— Exercise details —
In the extract about the regeneration prize categories, which organization did four Noongar leaders choose in 2019 to host the Danjoo Koorliny project?

— Extract —
########

For local, national or international organisations and networks that have a core focus on campaigning or lobbying to influence policy, regulation or public opinion in support of regeneration. It is aimed at supporting those who are changing the context in which we are all working; who are helping to build and strengthen the regenerative movement. 

One of the shortlisters in this category is: 

Commonland was founded in 2013 by international experts and investors with the ambition to kick-start the development of a landscape restoration economy. Commonland aims to provide a practical framework to make the transition towards an economy that is based on the restoration of natural and productive landscapes. 

Commonland aims to create 4 returns, in 3 landscape zones, over a period of 20 years. The 4 Returns Framework transforms degraded ecosystems by focusing on four measurable returns: healthy soils and biodiversity, security and jobs, Inspiration and hope, and sustainable financial income. It is a flexible approach that works in any ecosystem, taking the full local context into account, restoring biodiversity and scaling sustainable business cases. 

Commonland does this through providing support in key areas such as practical implementation, policy influencing, fund mobilization, and working with all stakeholders to co-create a long-term landscape vision.

Run in collaboration with Be The Earth Foundation, this award seeks to recognise, celebrate and explore the role that ancient knowledge and wisdom can play in shaping regenerative approaches and ways of being. In a world full of movement and shaped by (historic and current) oppressive colonial and patriarchal structures, this award honours the necessity and relevance of traditional ecological knowledge and nature-based ancestral practices. 

An example of an organisation shortlisted in the Ancient and Indigenous Wisdom category is: 

Danjoo Koorliny Walking Together is an Aboriginal-led, large-scale, long-term systems-change project helping us walk together as Aboriginal and non-Aboriginal people towards 2029 (200 years of colonisation in Western Australia) and beyond, be it in Western Australia, Australia or globally. Through this, we can all become better ‘Carers of Everything’, which includes caring for ecological, social, spiritual-cultural and economic life. 

In 2019 four Noongar leaders came together and chose the Centre for Social Impact at the University of Western Australia as the host organisation for the project. Since then, Danjoo Koorliny has held large-scale public engagement activities (festivals; story, song, dance and art events; symposia related to themes such as fire, land and waterways, etc.), as well as high-level senior leadership engagement and alignment across sectors. Research has begun; documentation collated and shared; relationships forged; and processes and protocols established for the next nine years.

Danjoo Koorliny is a unique process for how we can walk together and co-create a better future, based on and led by the wisdom of more than 80,000 years of how to live regeneratively on this planet. 

Run in collaboration with Abundant Earth Foundation (AEF), this prize recognises that the youth of today are the future of tomorrow! Now in its 4th year, AEF is happy to partner with the 2021 Lush Spring Prize to honour young people that are making a positive difference. It seeks to celebrate and support the great work of young people around the world that are using permaculture and other regenerative practices to help heal the planet. From creating educational programs through art, to businesses in challenged areas, tree planting with orphanages, and food security after hurricanes, previous winners span the world and the gamut of solutions.

########

— Dataset items —

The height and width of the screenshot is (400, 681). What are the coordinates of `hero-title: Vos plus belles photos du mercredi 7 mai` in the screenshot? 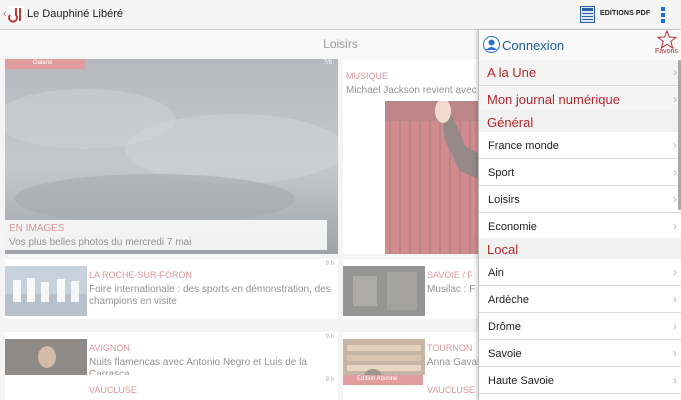 It's located at (100, 242).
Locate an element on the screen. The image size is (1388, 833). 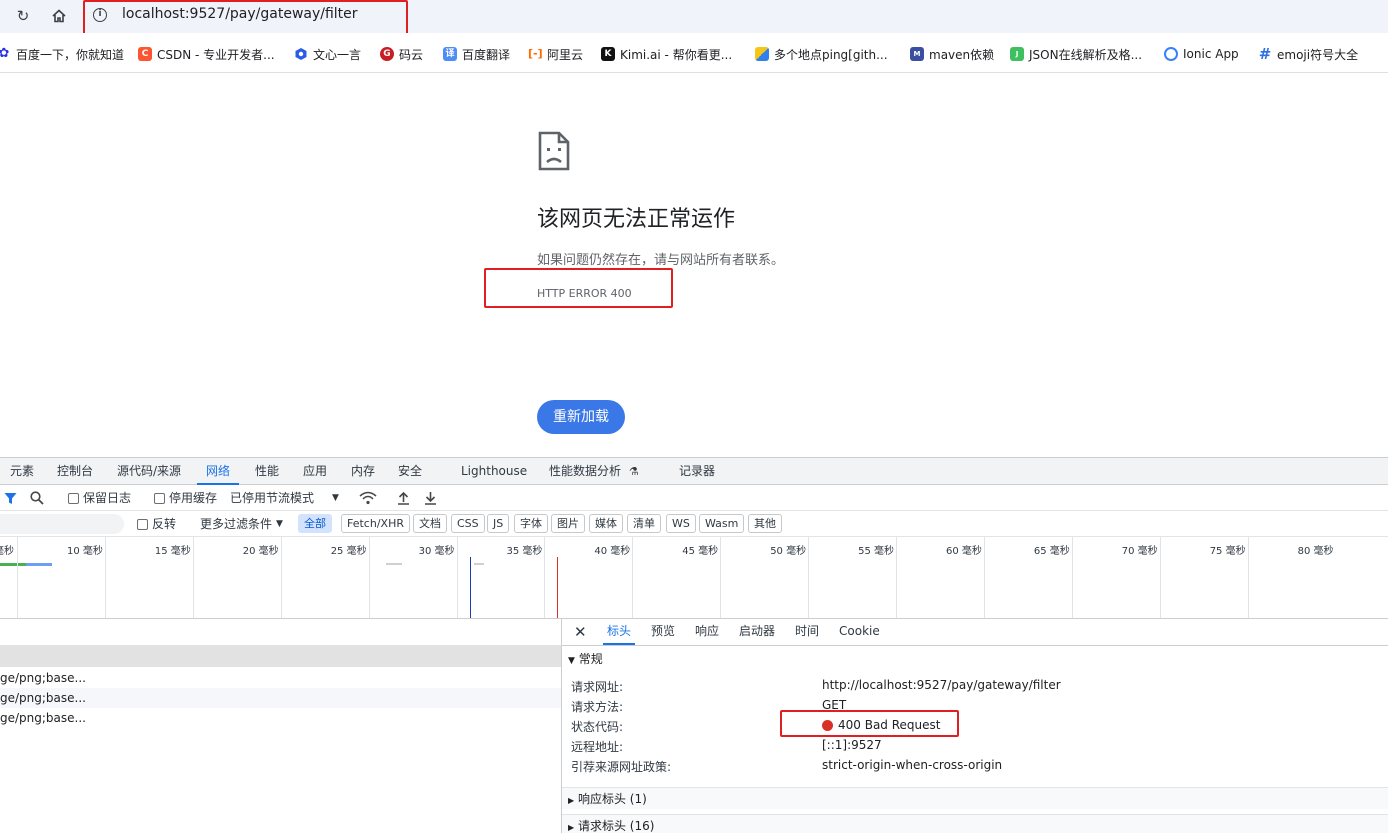
invert-checkbox: 反转 is located at coordinates (156, 524).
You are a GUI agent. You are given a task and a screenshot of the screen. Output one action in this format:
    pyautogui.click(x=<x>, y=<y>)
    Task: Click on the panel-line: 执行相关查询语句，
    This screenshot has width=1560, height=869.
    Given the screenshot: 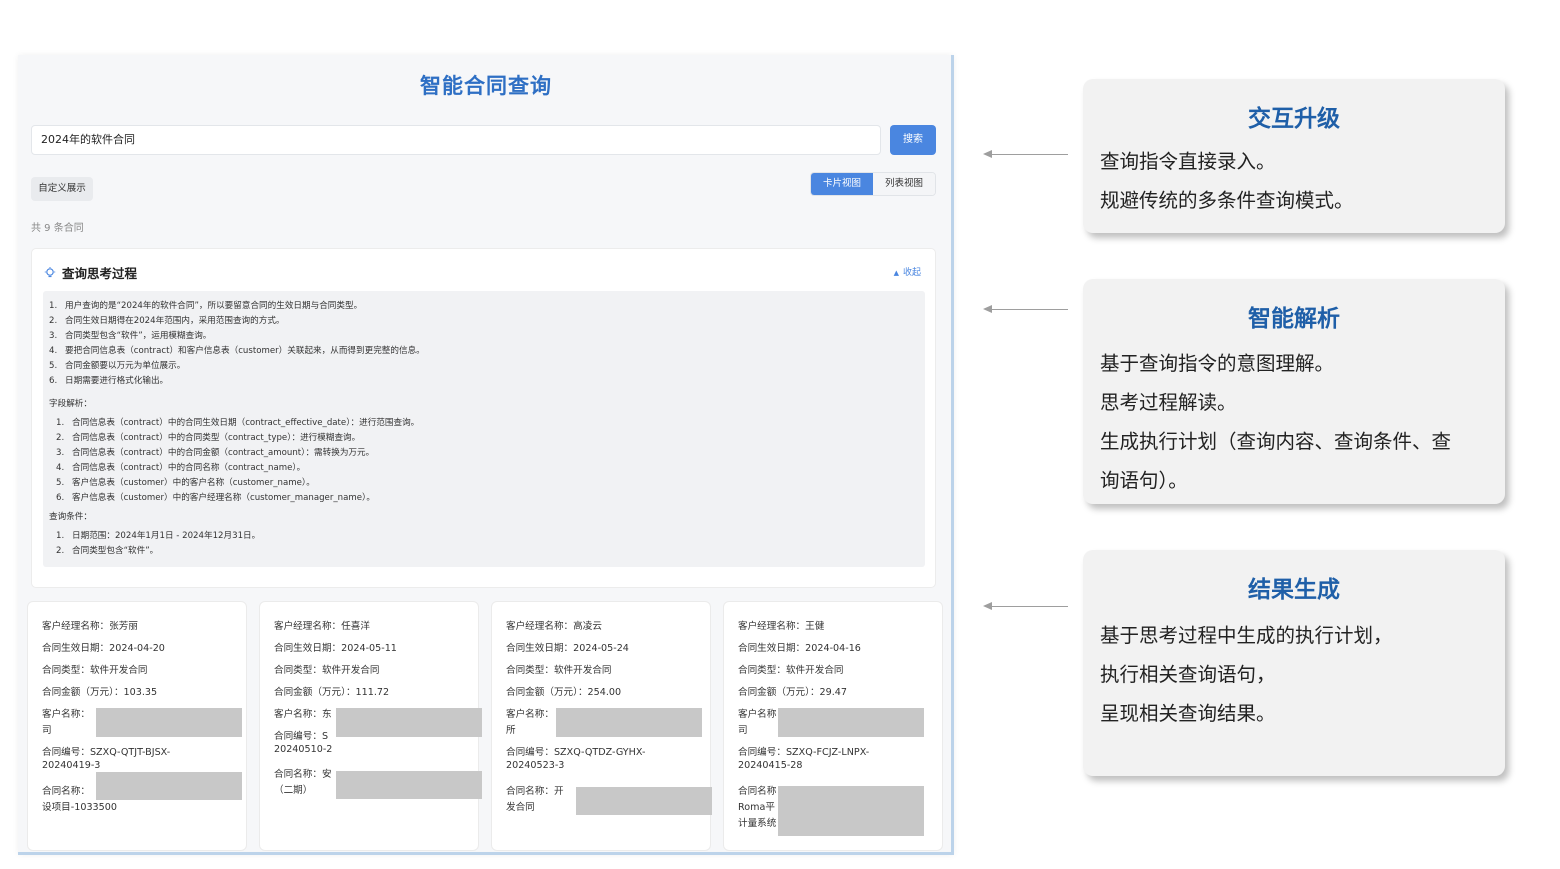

########

— Solution to this exercise —
The Centre for Social Impact at the University of Western Australia.